This Tip was first run in October 2006. This "encore tip" is a reminder to be professional in email.
Halloween is a time for scary stories – tales of vampires and ghouls rising from the dead to terrify innocents – a time when things that you thought were dead and buried come back to haunt you.
Unfortunately, the analogy between badly written email and the undead is sometimes all too appropriate. A hasty word can return to haunt you long after you hit the send button and thought the conversation was over. Careers have been destroyed, money lost and relationships ruined when an email returned from beyond.
Americans have a bad habit of treating email very casually – as an extension of our last phone conversation or a continuation of the chat in the hallway. We assume that the message is private and that recipient will understand the context and correctly interpret our tone.
In fact, email is more like a postcard – anyone can read it while it’s in transit and any of the recipients can save it, forward it or post it to the internet. Electronic copies can remain in archives and electronic message hubs all over the Internet – places that neither the sender nor the recipient can control. Emails can be subpoenaed and forced into the public record. You have no right of privacy in your email, either sent or received. When you write an email, you must assume that it will be read by an unknown and unforeseen audience.
That unknown audience will assume that you carefully crafted and wordsmithed your message (or, if not, that the hurried email is evidence of the writer’s “real state of mind”). They will not believe that you were “just joking” and won’t care that you were trying to dash off a quick note. They will interpret the tone according to their own preconceptions.

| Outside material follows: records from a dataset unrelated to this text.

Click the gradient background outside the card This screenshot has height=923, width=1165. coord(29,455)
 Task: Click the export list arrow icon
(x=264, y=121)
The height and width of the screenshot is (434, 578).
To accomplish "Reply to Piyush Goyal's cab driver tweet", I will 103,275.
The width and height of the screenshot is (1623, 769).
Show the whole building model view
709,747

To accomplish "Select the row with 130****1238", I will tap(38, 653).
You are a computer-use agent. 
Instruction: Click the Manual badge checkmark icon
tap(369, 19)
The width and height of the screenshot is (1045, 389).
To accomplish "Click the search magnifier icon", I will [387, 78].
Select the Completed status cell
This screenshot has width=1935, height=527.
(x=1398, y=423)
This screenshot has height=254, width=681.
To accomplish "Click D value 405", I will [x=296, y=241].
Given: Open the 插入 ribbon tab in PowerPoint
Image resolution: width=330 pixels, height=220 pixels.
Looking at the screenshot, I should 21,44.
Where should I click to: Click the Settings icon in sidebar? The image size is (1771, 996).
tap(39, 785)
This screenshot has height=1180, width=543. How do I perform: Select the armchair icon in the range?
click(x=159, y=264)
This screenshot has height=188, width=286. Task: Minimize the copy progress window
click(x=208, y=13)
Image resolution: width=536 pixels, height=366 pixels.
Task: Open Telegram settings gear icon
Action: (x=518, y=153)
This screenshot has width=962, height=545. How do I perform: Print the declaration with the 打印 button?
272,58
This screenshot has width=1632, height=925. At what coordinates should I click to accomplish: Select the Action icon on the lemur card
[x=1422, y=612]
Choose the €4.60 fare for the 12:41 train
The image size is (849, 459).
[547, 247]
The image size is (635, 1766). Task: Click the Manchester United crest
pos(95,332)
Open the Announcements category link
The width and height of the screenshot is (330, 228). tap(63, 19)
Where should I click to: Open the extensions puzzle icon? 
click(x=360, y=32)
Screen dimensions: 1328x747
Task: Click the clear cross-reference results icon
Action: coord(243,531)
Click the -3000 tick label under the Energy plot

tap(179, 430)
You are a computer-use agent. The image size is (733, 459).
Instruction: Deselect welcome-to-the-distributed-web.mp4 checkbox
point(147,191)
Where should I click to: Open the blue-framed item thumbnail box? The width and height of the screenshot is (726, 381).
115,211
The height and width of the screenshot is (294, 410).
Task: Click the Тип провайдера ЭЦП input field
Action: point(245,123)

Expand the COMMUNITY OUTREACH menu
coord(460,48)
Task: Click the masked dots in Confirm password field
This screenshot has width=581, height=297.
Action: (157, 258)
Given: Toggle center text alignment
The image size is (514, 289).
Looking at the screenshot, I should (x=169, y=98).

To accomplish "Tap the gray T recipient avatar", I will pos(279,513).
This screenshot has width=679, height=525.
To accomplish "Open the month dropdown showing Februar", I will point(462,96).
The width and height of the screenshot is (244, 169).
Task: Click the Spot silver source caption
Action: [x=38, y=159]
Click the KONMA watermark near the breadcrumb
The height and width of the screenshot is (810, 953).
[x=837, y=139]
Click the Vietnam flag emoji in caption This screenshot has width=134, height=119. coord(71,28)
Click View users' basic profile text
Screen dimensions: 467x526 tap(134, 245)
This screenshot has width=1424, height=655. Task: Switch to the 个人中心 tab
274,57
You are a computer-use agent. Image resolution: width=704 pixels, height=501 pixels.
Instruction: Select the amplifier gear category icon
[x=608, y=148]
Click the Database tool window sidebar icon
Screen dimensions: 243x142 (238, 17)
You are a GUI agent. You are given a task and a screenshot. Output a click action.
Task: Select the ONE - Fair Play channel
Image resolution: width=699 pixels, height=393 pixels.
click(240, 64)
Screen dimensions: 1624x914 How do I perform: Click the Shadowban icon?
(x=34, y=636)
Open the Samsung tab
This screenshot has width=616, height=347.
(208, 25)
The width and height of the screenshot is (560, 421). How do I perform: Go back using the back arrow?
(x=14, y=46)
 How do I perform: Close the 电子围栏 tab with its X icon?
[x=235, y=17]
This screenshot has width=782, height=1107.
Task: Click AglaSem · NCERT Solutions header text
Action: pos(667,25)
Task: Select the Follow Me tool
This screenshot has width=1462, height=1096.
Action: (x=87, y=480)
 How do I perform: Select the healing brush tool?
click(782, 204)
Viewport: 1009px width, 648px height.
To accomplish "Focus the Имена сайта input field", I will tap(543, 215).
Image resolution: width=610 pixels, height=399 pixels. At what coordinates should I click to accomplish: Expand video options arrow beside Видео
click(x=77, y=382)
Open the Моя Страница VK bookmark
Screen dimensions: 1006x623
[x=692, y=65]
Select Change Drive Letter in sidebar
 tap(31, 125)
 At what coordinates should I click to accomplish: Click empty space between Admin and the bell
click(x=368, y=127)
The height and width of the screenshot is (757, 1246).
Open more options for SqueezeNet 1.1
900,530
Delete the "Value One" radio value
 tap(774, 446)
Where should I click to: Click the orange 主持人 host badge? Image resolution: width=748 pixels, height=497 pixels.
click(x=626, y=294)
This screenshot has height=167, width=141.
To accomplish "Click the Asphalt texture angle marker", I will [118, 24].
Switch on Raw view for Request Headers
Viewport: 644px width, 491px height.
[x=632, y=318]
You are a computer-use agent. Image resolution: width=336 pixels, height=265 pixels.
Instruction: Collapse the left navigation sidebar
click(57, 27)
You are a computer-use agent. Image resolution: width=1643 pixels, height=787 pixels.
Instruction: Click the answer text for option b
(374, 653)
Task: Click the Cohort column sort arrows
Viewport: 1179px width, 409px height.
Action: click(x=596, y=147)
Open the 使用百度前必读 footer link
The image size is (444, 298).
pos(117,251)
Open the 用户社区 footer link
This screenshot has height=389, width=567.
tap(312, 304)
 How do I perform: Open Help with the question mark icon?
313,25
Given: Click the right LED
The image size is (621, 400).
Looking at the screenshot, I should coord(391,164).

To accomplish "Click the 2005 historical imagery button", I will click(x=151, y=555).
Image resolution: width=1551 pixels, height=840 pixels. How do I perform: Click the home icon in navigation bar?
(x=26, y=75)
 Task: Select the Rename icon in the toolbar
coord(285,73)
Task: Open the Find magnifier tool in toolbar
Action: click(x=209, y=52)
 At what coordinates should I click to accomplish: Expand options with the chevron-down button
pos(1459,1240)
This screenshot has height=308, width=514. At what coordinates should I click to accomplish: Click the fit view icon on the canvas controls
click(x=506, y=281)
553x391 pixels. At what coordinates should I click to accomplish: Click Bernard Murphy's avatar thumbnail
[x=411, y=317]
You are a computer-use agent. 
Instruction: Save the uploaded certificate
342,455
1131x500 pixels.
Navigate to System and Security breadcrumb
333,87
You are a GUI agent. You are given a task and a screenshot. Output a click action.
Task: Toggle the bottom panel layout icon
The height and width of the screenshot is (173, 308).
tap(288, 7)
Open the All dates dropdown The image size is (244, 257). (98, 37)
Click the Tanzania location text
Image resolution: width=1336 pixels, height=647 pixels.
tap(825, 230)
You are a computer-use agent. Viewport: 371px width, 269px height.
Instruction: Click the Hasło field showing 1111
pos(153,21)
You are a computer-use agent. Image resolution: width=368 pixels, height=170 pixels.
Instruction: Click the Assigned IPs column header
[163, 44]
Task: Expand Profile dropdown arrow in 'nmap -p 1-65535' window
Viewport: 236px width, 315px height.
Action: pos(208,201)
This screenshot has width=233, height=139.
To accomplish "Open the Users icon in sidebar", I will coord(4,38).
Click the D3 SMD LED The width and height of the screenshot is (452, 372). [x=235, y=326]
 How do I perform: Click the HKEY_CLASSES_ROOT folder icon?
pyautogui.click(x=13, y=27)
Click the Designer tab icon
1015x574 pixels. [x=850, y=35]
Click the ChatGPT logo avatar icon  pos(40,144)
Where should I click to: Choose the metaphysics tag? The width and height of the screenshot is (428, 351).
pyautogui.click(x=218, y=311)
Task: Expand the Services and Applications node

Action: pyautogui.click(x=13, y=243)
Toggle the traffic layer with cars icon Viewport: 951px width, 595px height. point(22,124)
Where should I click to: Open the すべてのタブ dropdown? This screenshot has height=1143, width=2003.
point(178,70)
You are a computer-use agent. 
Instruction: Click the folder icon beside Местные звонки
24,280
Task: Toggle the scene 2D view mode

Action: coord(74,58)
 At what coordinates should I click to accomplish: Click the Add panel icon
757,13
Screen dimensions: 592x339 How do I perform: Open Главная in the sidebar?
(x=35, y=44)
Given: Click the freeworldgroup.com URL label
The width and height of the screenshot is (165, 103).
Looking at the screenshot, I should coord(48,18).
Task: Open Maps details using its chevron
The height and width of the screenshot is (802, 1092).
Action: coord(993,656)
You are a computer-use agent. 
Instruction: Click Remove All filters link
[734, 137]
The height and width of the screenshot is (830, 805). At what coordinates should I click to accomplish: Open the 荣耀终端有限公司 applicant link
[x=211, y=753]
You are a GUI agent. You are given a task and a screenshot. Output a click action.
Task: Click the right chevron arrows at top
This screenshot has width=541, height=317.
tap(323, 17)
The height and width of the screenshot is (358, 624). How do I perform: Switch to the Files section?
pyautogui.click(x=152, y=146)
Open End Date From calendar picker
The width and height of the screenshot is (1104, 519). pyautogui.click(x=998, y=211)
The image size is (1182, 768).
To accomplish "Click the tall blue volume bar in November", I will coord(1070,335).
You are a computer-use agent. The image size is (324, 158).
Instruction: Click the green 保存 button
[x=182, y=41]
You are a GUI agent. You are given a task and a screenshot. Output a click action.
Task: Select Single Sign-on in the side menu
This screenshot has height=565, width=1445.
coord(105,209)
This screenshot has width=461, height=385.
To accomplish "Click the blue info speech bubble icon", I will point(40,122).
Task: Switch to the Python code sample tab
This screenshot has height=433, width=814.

Always assume that anything you write will come out at the worst possible time and in the worst possible light. Be professional in your email. Include enough context that the unforeseen reader understands the message. Be personable yet professional in tone. (In particular, never use sarcasm in email.) Never write anything that you would be embarrassed to see on the front page of tomorrow’s newspaper.
Remember, email can come back to haunt you.